As it is, the easy money which the Fed has been providing, with Mr. Trump’s support,
for the last few years will guarantee a continuation of the status quo, no
matter how many tariffs and counter-tariffs are imposed to distract us from
that fact.
As long
as the dollar remains the global reserve currency, and America keeps on
exporting dollars in lieu of actual goods and services, the American working
man will keep on losing. Eventually, this arrangement will have to end, but
after decades of deindustrialization, America can’t lose its ability to rely on
foreign labour without becoming, in the meantime, a vastly poorer country.

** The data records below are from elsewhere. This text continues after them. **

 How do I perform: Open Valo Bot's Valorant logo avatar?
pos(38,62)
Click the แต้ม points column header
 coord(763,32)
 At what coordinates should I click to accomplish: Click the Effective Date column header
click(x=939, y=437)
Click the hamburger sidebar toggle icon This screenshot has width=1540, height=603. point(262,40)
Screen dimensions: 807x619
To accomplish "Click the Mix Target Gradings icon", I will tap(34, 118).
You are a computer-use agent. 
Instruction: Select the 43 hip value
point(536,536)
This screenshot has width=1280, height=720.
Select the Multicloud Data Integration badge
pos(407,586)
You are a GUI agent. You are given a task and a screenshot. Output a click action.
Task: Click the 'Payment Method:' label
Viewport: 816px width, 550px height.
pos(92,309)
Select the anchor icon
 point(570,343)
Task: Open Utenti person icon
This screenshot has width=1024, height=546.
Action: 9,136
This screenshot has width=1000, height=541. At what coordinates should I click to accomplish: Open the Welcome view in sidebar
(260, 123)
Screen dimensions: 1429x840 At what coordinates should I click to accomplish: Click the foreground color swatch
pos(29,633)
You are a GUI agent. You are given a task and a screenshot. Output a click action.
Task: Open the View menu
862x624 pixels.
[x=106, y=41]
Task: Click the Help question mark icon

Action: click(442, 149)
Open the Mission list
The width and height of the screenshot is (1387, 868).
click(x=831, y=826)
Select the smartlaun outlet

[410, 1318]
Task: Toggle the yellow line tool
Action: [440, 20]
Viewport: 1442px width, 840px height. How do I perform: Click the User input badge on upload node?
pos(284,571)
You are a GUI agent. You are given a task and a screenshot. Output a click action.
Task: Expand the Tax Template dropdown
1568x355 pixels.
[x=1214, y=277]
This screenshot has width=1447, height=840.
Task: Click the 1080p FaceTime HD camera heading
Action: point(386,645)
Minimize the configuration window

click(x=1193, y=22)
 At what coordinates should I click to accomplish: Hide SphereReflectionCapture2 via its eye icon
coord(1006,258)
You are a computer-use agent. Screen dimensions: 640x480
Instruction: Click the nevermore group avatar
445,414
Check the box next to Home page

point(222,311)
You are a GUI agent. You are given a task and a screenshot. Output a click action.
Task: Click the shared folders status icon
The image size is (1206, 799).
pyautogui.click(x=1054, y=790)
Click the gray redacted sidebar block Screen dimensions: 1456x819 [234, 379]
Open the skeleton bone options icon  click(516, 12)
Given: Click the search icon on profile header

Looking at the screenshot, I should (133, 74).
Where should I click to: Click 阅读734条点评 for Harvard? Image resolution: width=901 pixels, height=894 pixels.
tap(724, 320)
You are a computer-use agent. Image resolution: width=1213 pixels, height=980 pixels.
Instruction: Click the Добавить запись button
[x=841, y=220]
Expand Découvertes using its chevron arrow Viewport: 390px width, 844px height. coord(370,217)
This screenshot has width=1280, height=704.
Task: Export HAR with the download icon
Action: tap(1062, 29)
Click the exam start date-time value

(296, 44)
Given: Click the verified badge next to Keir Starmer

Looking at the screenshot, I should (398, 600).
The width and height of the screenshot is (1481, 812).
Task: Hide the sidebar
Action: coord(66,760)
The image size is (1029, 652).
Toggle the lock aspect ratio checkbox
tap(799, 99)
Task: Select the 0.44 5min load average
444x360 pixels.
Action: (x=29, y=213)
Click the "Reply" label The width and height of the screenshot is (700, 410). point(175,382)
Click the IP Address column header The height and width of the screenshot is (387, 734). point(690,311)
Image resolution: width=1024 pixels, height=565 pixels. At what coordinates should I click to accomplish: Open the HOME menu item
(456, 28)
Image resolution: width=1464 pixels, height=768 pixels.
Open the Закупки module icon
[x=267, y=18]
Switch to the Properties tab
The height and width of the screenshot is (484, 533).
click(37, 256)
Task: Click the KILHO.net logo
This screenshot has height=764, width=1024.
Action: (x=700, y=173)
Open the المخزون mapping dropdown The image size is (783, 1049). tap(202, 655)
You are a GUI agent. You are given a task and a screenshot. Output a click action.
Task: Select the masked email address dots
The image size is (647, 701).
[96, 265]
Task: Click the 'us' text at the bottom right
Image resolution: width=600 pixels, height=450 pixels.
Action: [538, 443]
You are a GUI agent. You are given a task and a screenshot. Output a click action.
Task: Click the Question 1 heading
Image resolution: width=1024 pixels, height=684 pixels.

America’s wealthy classes are benefitting handsomely from an arrangement in
which the Federal Reserve replaces the American worker as the means by which
America pays for its imports.
And so,
no matter what sort of rhetoric they put out for public consumption,
politicians on both sides of the aisle will do their best to keep the trade
deficit in place. Meanwhile, as the trade war continues, farmers will complain
about being unable to find buyers for their grain, construction workers will
complain about the higher price of steel, and Democrats will blame all our
economic woes on President Trump and his deplorables, because they, like the
Republicans, have no desire to talk about what has really made the American
worker obsolete.
Now, the
fact that America is losing the Trade War does not mean that China is going to
win. Trade is, after all, supposed to be a mutually beneficial arrangement; no
matter how hard you try, you can’t win at trade when the other side insists on
seeing it as a zero sum game. Rather, what’s really going to happen to the
Chinese, sometime in the next decade or so, is that the consequences of dealing
with the United States on the terms I have described will finally catch up to
them.
If the United
States consumes more than it produces, then somebody has to produce more than
it consumes, and the primary country filling that role today is the People’s
Republic of China. For a great many years, China has done the opposite of what
America has done; China has exported more than it imported, and that surplus
has led China to accumulate of over a trillion dollars in imaginary paper
wealth – specifically, in US Treasury Bonds.
The
Chinese have lent us the money to buy their own products. It made them rich, in
a sense, for the time being. But in the long term, it’s a losing strategy. China
now owns so many dollar-denominated assets that the Chinese stand to be the
next biggest loser, after America itself, when the bottom finally falls out of
the US Dollar.
Both
countries know this. Neither side really wants to upset the apple cart. The
Trade War is a distraction, created out of political necessity, as President
Trump must placate his voters with tariffs, and President Xi must save face by
responding in kind. And at the end of the day, the game has no winners.